MUMBAI: The growing number of potentially lucrative careers open to creative talent in India is resulting in a shortage of recruitment options in the advertising sector, leading industry figures have claimed.
"With so many choices for creative people, there are so many other things for them to do," Ajay Gahlaut, executive creative director at Ogilvy & Mather, told Campaign India
. "It's [advertising] become one of many choices rather than 'the' choice it used to be."
Those other choices include Bollywood, TV and the host of opportunities being thrown up by new media. "There's also an entrepreneurial wave right now in our country," said Raj Kamble, managing partner, Famous Innovations, who reported that many people leave ad agencies to start their own production houses or ecommerce sites.
Remuneration is also a thorny issue, as Gahlaut noted that advertising was no longer one of the best-paid professions, especially as starting salaries had not really changed in 15 years. "Talented people want to be compensated for their talent, and they don't seem to get that anymore," he said.
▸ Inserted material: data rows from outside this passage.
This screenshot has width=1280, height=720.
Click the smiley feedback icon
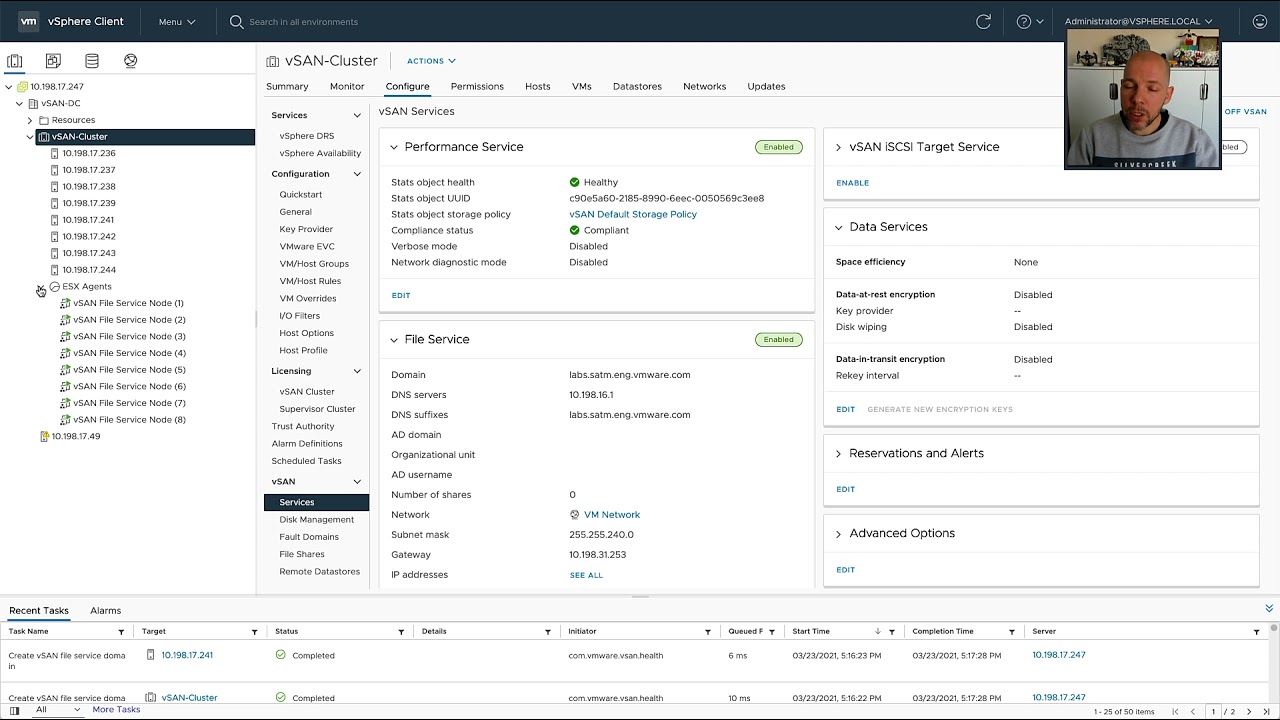pyautogui.click(x=1259, y=21)
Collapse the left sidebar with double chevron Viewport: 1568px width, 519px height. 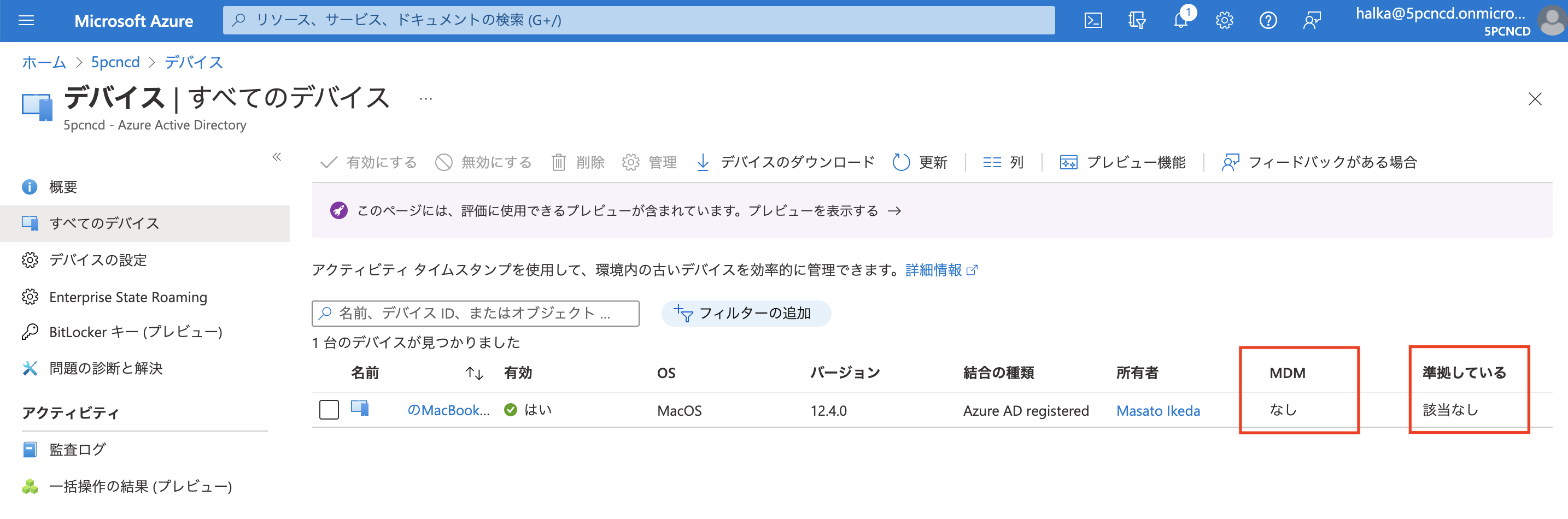pyautogui.click(x=277, y=157)
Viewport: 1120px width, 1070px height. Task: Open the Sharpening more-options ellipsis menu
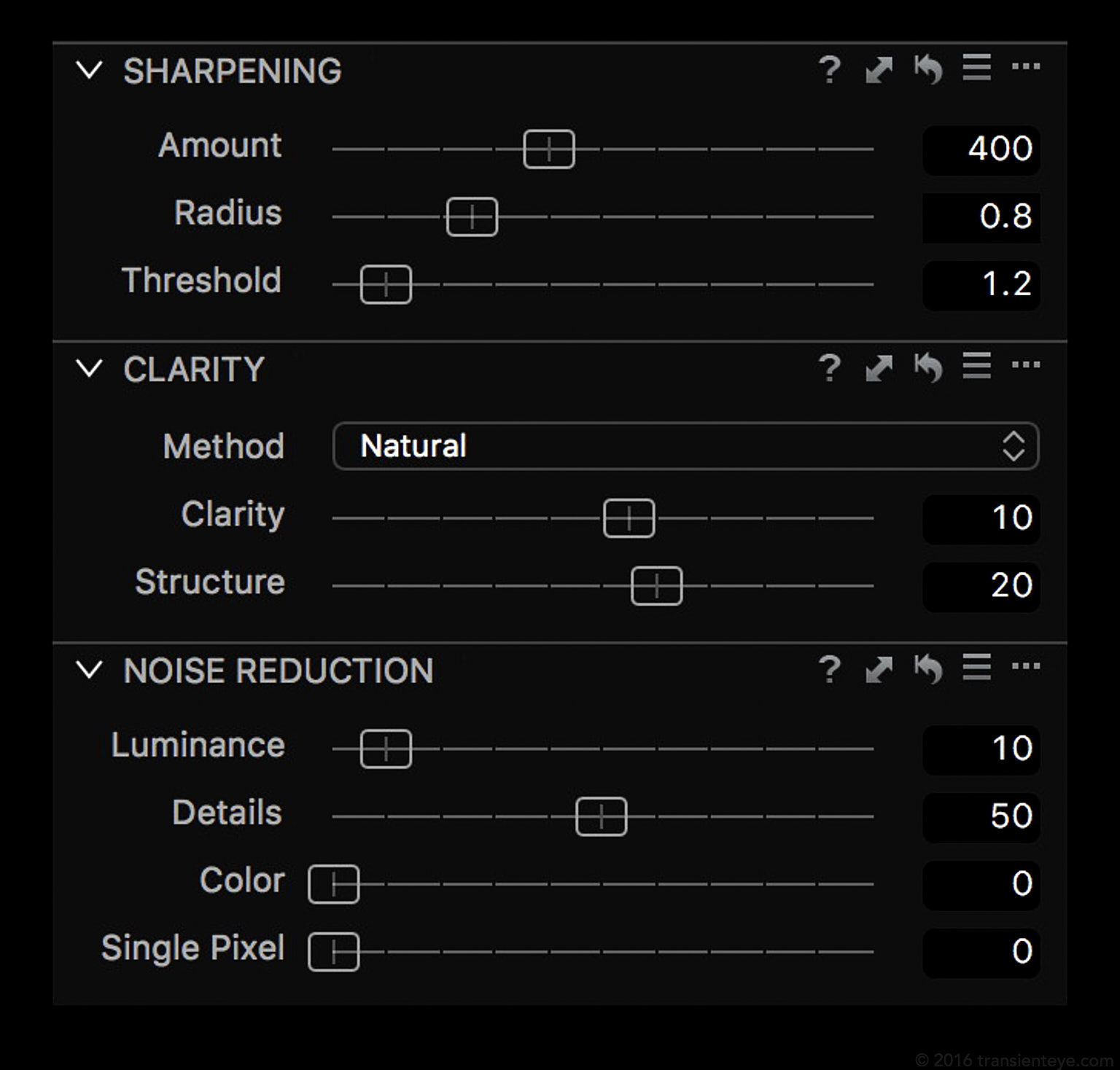tap(1026, 67)
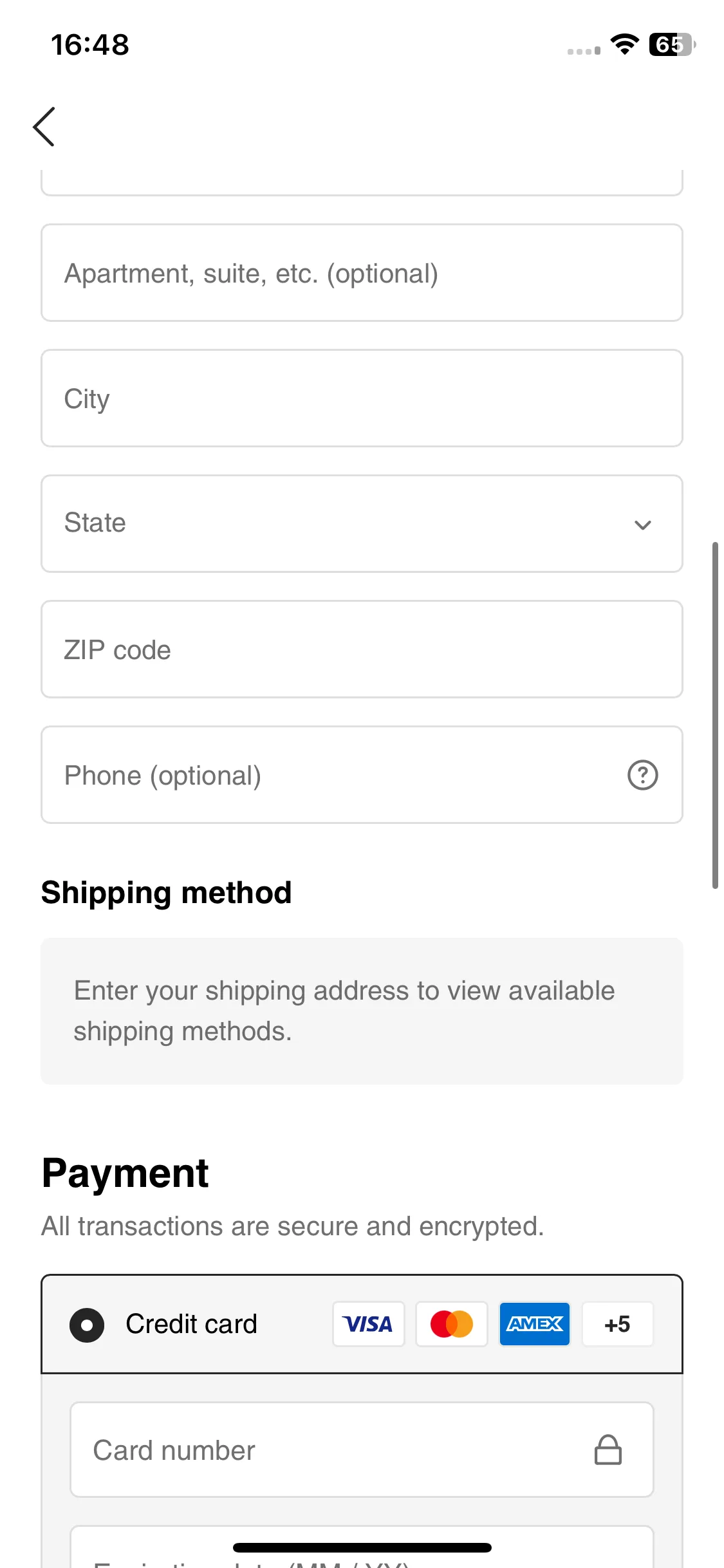Tap the Mastercard logo
Image resolution: width=724 pixels, height=1568 pixels.
coord(452,1324)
Kamble's views echoed this assertion: "Talent goes where money is, and let's face it, advertising doesn't provide that now."
But the gloomy picture did not appear to be fully borne out by the growing presence of Indian agencies in various awards around the world.
Last week, Tim Lindsay, chief executive officer at D&AD (Design and Art Direction), a British organisation promoting excellence in advertising and design, described India as "a powerhouse"
in terms of advertising.
And an analysis of entries
for the 2013 Warc Prize for Asian Strategy revealed that India was the lead market in terms of the volume of submissions, and out-performed in terms of its share of entries on the shortlist.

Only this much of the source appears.